Десять философов? Или, скорее, «философов»? Ибо, как ни странно, большинство из них утверждает, что философия невозможна, исчерпана, передана в ведение чего-то иного. Лаку-Лабарт, к примеру: «Более не следует желать философии». И почти одновременно Лиотар: «Как архитектура, философия лежит в развалинах». Но можно ли представить себе философию, лишенную всякой архитектоники? «Письмо в развалинах», «микрология», претерпевание «граффити» (для Лиотара это метафоры современного стиля мышления) — не омоним ли это уже только «философии», как ее ни понимай? Или еще: не был ли величайший из наших мертвецов, Лакан, «антифилософом»? И как трактовать тот факт, что Лиотар способен затронуть судьбы Присутствия, лишь комментируя живопись, что последняя большая книга Делеза посвящена кино, что Лаку-Лабарт (как в Германии Гадамер) занимается поэтическими предвосхищениями Целана, а Деррида не в силах обойтись без Жене? Почти вес наши «философы» пребывают в поисках окольного письма, побочной поддержки, косвенных референций, дабы уклончивым образом перейти к захвату позиций на считающейся необитаемой философской территории. И вот что мы обнаруживаем в центре этих обходных маневров — тревожной грезы того, кто не является ни поэтом, ни верующим, ни «евреем» — усугубленное к тому же бесцеремонными поучениями по поводу национал-социалистической ангажированности Хайдеггера: перед лицом возбужденного против нас эпохой дела, за чтением материалов судебного процесса, важнейшие среди которых Колыма и Освенцим, наши философы, взвалив на свои плечи сей век (а в конечном счете — и череду веков со времен самого Платона), решили признать себя виновными. Ни многажды допрашивавшиеся ученые, ни военные, ни даже политики не сочли, что бойни нашего времени всерьез и надолго повлияли на их гильдии. Социологи, историки, психологи — все процветают в невинности. Одни только философы глубоко усвоили, что мысль, их мысль, столкнулась с историческими и политическими преступлениями нашего века — и всех веков, его породивших — сразу и как с препятствием для какого бы то ни было продолжения, и как с трибуналом, под который идет за интеллектуальные — коллективные и исторические — должностные преступления.

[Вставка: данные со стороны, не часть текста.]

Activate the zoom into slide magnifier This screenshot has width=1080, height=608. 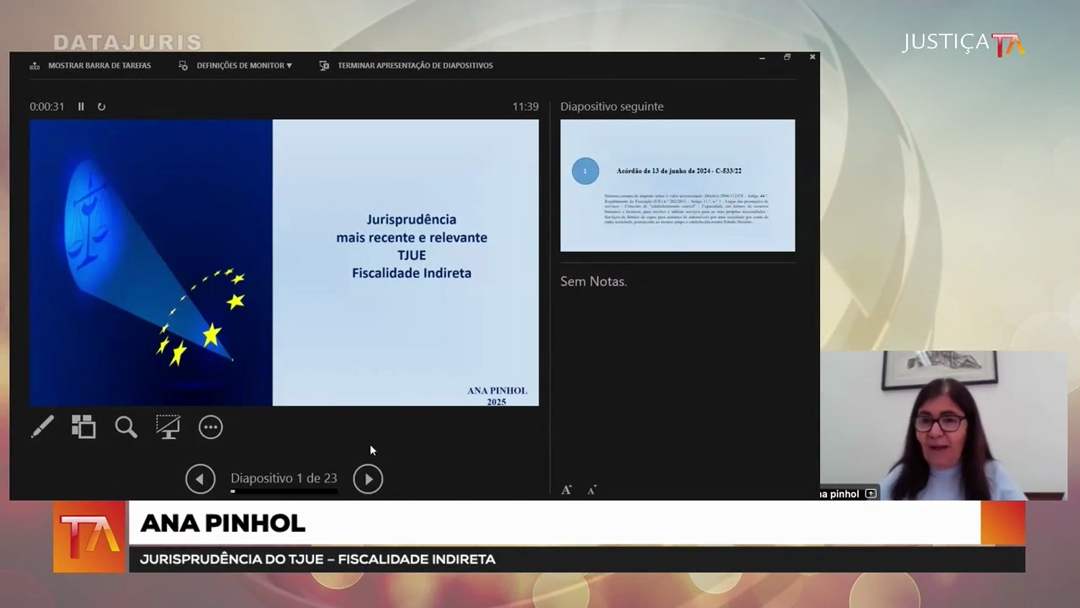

Конечно, в философизации интеллектуальности этого преступления можно узреть изрядную гордыню. Когда Лиотар ставит в заслугу Лаку-Лабарту «первое философское определение нацизма», он считает само собой разумеющимся, что подобное определение способно пройти по философскому ведомству А ведь это отнюдь не очевидно. Мы знаем, например, что «определение» законов движения к философии ни в коей мере не относится. Со своей стороны я утверждаю, что даже древний вопрос о бытии как бытии — не только ее вотчина: это вопрос из области математики. И, стало быть, вполне допустимо представить, что определение нацизма (например, нацизма как политики) не подпадает под юрисдикцию той специфической мыслительной формы, которая со времен Платона удостаивается имени философии. Не исключено, что наши скромные провозвестники философского тупика сохраняют, хранят, пестуют идею, согласно которой философии подпадает «все». А ведь нужно, конечно же, при знать, что одним из результатов этого спекулятивного тоталитаризма и была приверженность Хайдеггера к национал-социализму, Что сделал на самом деле Хайдеггер, как не допустил, что воплощенное нацистами «окончательное решение» немецкого народа было переходным к его мысли, мысли профессора герменевтики? Полагать, что философия — и только она одна — ответственна за возвышенные ли, за отталкивающие ли аватары современной политики, это нечто вроде коварной уловки гегелевского разума, проникающего в самые сокровенные порядки наших антидиалектиков. Это — постулировать, что существует некий дух времени, главнейшее определение, а принципом, чтобы схватить и отжать его, служит философия. Начнем уж лучше, вообразив, что, скажем, нацизм как таковой не является возможным предметом философии, что он вне тех условий, которым в рамках своего собственного строя способна придать форму философская мысль. Что он не является для этой мысли событием. Отнюдь не подразумевая при этом, что он не подвластен осмыслению.
Ибо когда наши философы из аксиомы, предписывающей философии бремя ответственности за преступления века, извлекают в связке друг с другом выводы о тупике философии и неосмысляемом характере преступления, гордыня превращается в опасную несостоятельность, Для тех, кто полагает, что мы должны философски оценить истребление в Европе евреев с точки зрения хайдеггеровской мысли, тупик и в самом деле бросается в глаза. Чтобы выпутаться из этого, утверждают, будто тут присутствует нечто неосмысляемое, необъяснимое, развал любого понятия. Готовы, чтобы спасти ее гордость, принести в жертву саму философию: коли философия должна осмыслить нацизм, а ее для этого не хватает, значит, она должна осмыслить неосмысляемое, значит, философия зашла в тупик,
Я предлагаю принести императив в жертву и заявить: если философия неспособна осмыслить истребление в Европе евреев, то дело тут в том, что это осмысление не входит ни в ее обязанности, ни в ее возможности. Дело в том, что сделать эту мысль действительной призван другой строй мысли. Например, историчностная мысль, то есть мысль об Истории, испытуемой с точки зрения политики.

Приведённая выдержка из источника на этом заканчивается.